The 2002 season targeted three sites for further work. Two lay to the west of the ‘main’ Bouldnor site and one to the east. They all exhibited the features of three peat horizons, a vertical profile and surfaces suitable for monitoring. The easterly site was the most interesting, showing the basal peat deposits thinning out at various levels up the cliff. Further worked flints were also discovered on the land surface below the peat.
2003
Funding from English Heritage in 2003 allowed further excavation of the submerged landscape at Bouldnor Cliff. The opening up of an extended trench by divers using surface supply equipment early in 2003 permitted the new exposures in the trench to be sampled.
The newly exposed stratigraphic layers were exciting but suggested a complicated sequence of events. The lowest exposure contained fluvial gravels within sand and flint fragments. A small cluster of burnt flints were recovered from above this horizon which suggested burning and possibly a hearth. A silty sand layer above this contained freshly knapped flints.
Bulk samples were taken and also samples using specially constructed monolith tins which were subject to dating and specialist analysis. The specialists analysed pollen along with macroscopic and microscopic organisms in the sediments, which can help interpret past environmental and climatic conditions. These results could then help to reconstruct events which shaped the geomorphological evolution of the Solent.
The discovery of this Mesolithic site below the waterline outlined the need to look for other such sites beneath the sea. The sea level has risen by as much as 100m since the Mesolithic period in some areas around Europe, so these sites will long have been hidden from view. The investigations at Bouldnor can help us assess where best to look for other sites in the future.

Source data:
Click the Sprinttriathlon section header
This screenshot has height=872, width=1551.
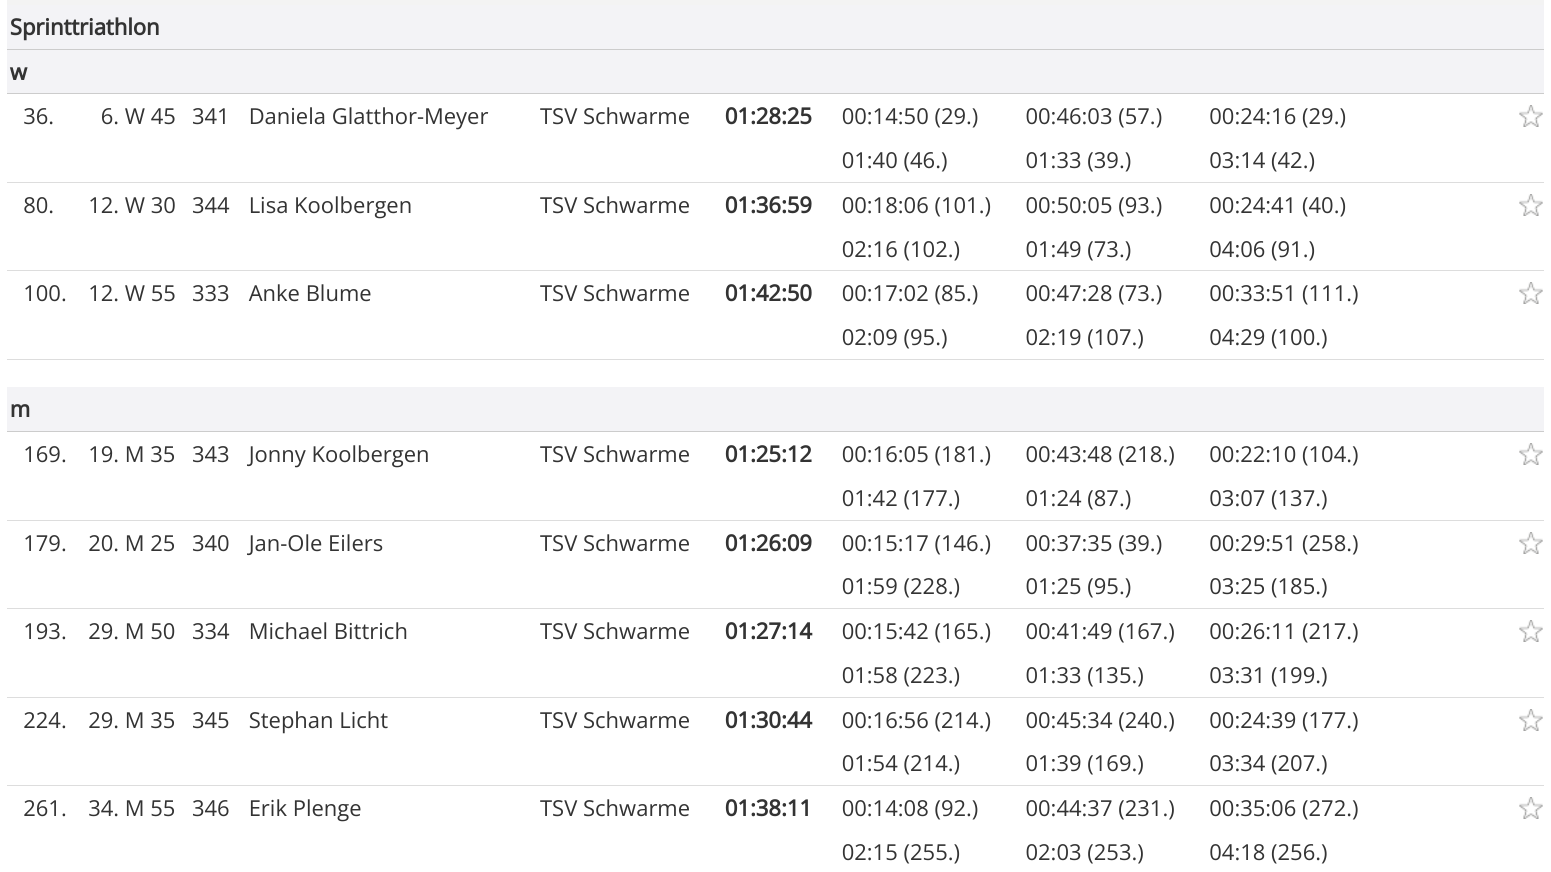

* * *

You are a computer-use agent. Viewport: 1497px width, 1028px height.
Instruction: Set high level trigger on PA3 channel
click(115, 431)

* * *

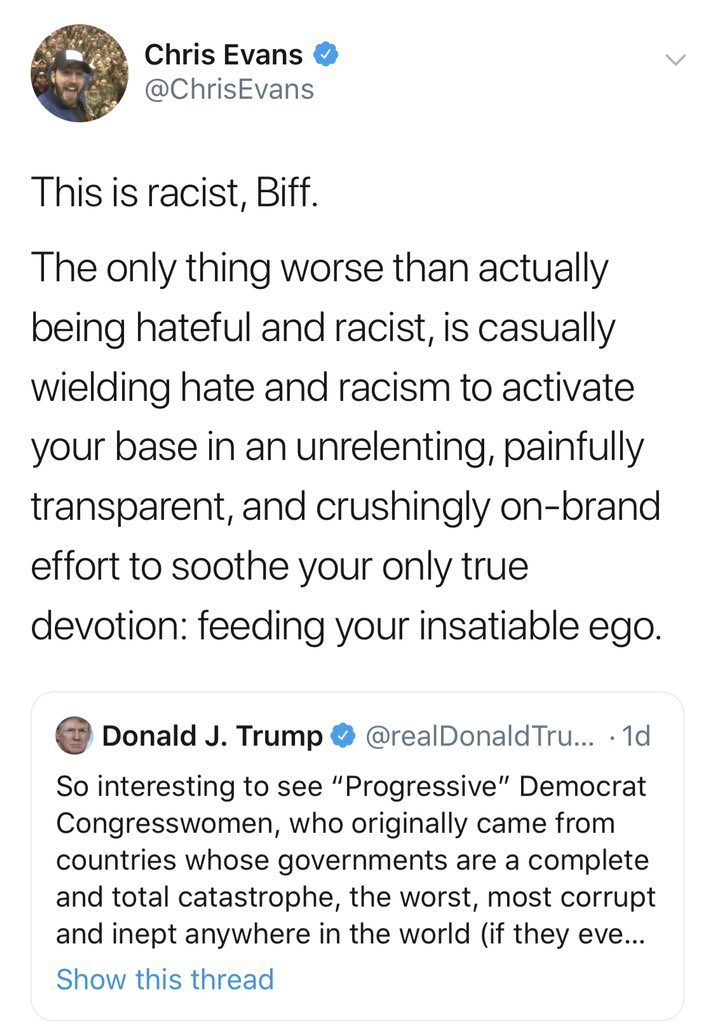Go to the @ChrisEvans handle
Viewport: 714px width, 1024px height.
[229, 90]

Exercise tasks:
**a)** According to the text on the Bouldnor Cliff excavations, which features did all three sites targeted in the 2002 season exhibit? List every one.
**b)** Pick up the text on the Bouldnor Cliff excavations after its final sentence and continue it.
The records have no connection to the text on the Bouldnor Cliff excavations.

Per-task outputs:
**a)**
- Three peat horizons
- A vertical profile
- Surfaces suitable for monitoring

**b)**
2004
Late in 2004 an exciting discovery was made by MAT divers inspecting the site. A pit containing worked flints was lying within the ancient land surface. Additional material at the site included a worked flint embedded in a sapling exposed on the cliff face. The feature was located 2 metres to the west of the hearth and 30cm below the Mesolithic submerged forest. Adjacent to the timbers burnt and worked flint was exposed in the cliff face. The site predated the inundation that formed the landscape.
Support from SCOPAC and BAE Systems enabled MAT divers to visit the site on several occasions in 2004. Samples were collected in monolith tins which were assessed for pollen and environmental evidence, and a branch from the archaeological horizon beneath the Mesolithic forest level was sent for C14 (radiocarbon) dating.
On-going inspection by divers during the summer of 2004 showed this area to be rapidly eroding. The excavated pit site was protected with sand bags, but this could only be a temporary measure. The confirmation of this rapid erosion demonstrated that there was a need for urgent action to recover what remains of this unique discovery, before the information contained in this non-renewable resource is lost forever.
2007
During the 2007 fieldwork season, Mesolithic wooden artefacts, flint tools, reused burnt flint, worked wood chippings, charcoal, and timbers covered in tool marks were some of the items recorded and recovered from the site. Evaluation trenches revealed an area rich in evidence of Mesolithic life that suggested industrial activity, with evidence of woodworking and burning. The discoveries not only revealed the stone tools used by prehistoric people to fashion items necessary for daily living, but also the organic articles they crafted.
Attention was first drawn to this specific site following discoveries in the autumn of 2004 when a burnt-flint filled pit was spotted eroding from the edge of the cliff. The pit, believed at first to be a deep hearth or oven, lay adjacent to a timber built platform-like feature. The discoveries were sampled and dated as part of an English Heritage project.
Monitoring the features over the last three years indicated the cliff and seabed were steadily retreating, removing anything archaeological with it. Exposed timbers that were recovered from the surface of the seabed for examination proved to be too degraded for interpretation. Biological erosion, ably assisted by a two-knot tide, quickly removed detail, leaving items peppered with pitted surfaces and impregnated by holes an inch in diameter.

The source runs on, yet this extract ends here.